-
Introduccion
- Document Objective
- Glossary
-
Protection Steps List
-
Step Explanation
- NLP NER extraction
- Merge consecutive detection tokens into one detection
- Remove void and noise detections
- Merge consecutive ADDRESS detections
- Extract manual tokens from the text
- Translate detections to semantic terms.
- Link detections to data properties using natural language terms.
- Clean low information detections for names
- Add detections using data patterns
- Select the most restrictive security label per detection
- Deduplicate detections
- Ensure security label
- Tag gaps between consecutive detections
- Remove unwanted detections
- Merge consecutive detections with the same security label
The developed system aims to protect client conversations with the bank human agents.
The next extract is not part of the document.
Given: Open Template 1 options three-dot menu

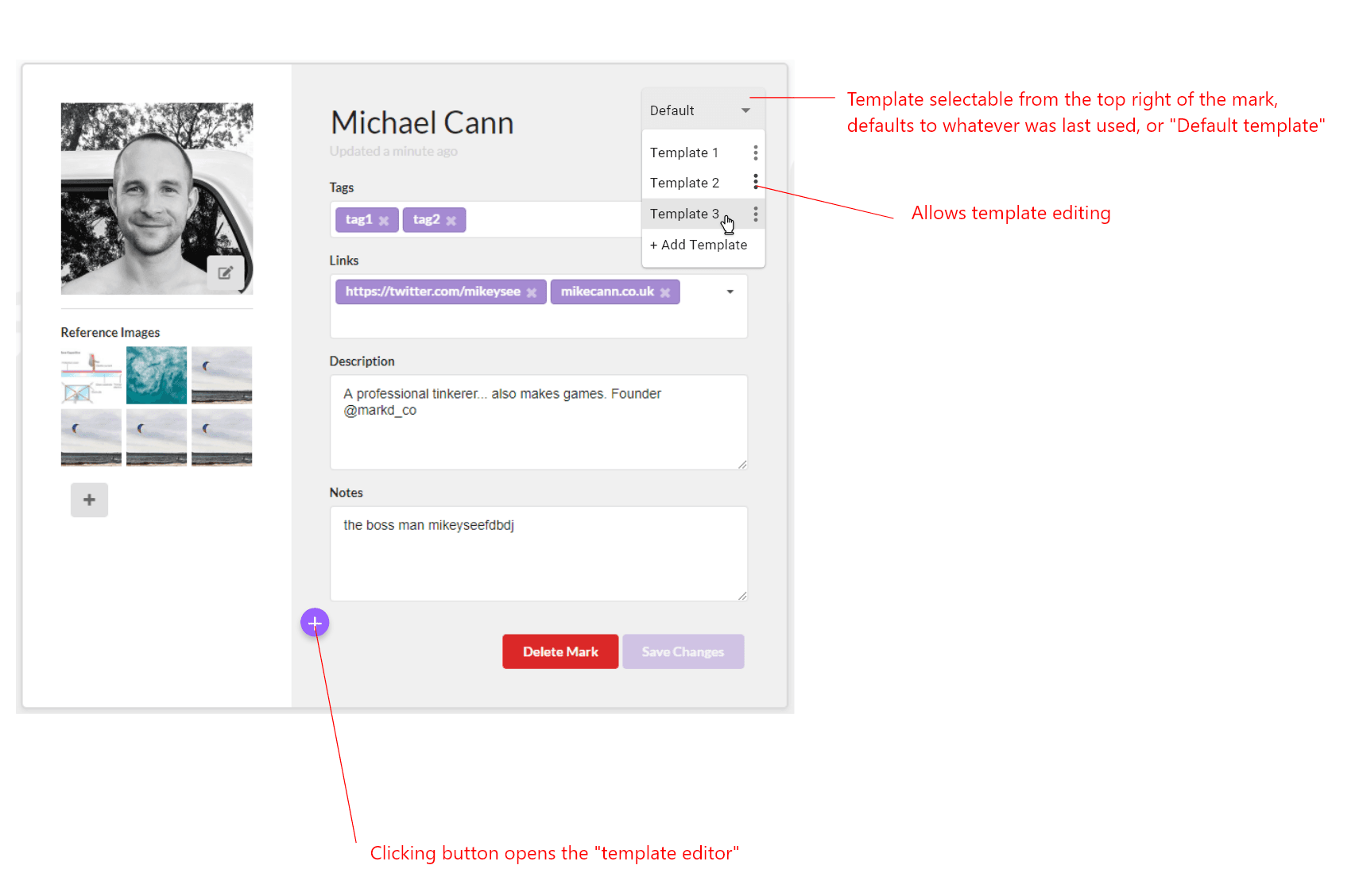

In order to do so, the system relies on a NLP module and - in addition- it applies several steps to complement NLP. These complements use traditional pattern extraction logic in order to achieve the best protection.
To describe the protection logic in order to help understand the system's behavior
This section briefly describes the terms used in the document:
- Token: consecutive set of characters. Typically different tokens are separated by spaces.
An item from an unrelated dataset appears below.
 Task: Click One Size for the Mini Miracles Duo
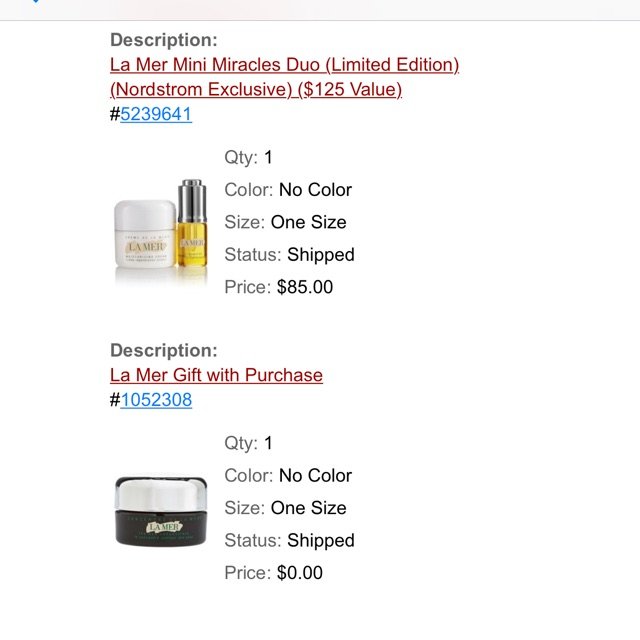pos(309,222)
- Entity: a type/class that can be identified. E.g., “NAME”, “ADDRESS”
- Detection: a set of characters that represent an entity classified by the system. E.g., “Peter Smith” as a NAME.
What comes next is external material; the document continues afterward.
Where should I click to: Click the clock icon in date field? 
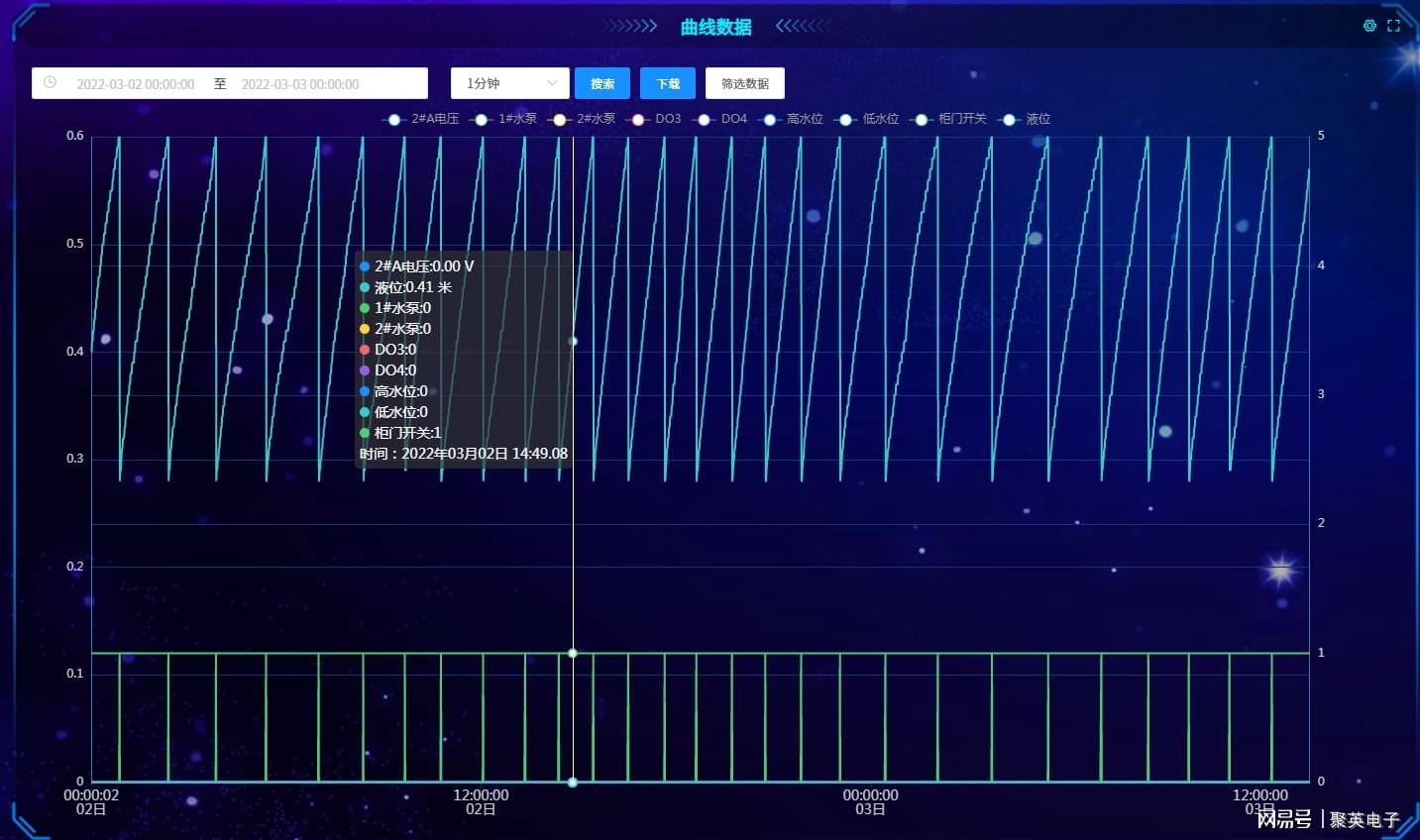(x=50, y=83)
- Tokenize: final hashing method to implement on the detection text. This term's meaning comes from BBVA usage.
- NER: Named entity recognition. It is the NLP task of identifying entities from a text.
- NLP Label: classification assigned to a detection. This label comes from the NER.
- Security Label: classification for an entity that follows the Bank's definition. They come from RCN.
- Semantic Label: classification of the detection according to its meaning. It is an intermediary label between “NLP Label” and “Security Label”.
- NLP NER extraction
- Merge consecutive detection tokens into one detection
- Remove void and noise detections
- Merge consecutive ADDRESS detections
- Extract manual tokens from the text.
- Translate detections to semantic terms.
- Link detections to data properties using natural language terms
- Clean low information detections for names
- Add detections using data patterns.
- Select the most restrictive security label per detection.
- Deduplicate detections.
- Ensure security label.
- Tag gaps between consecutive detections.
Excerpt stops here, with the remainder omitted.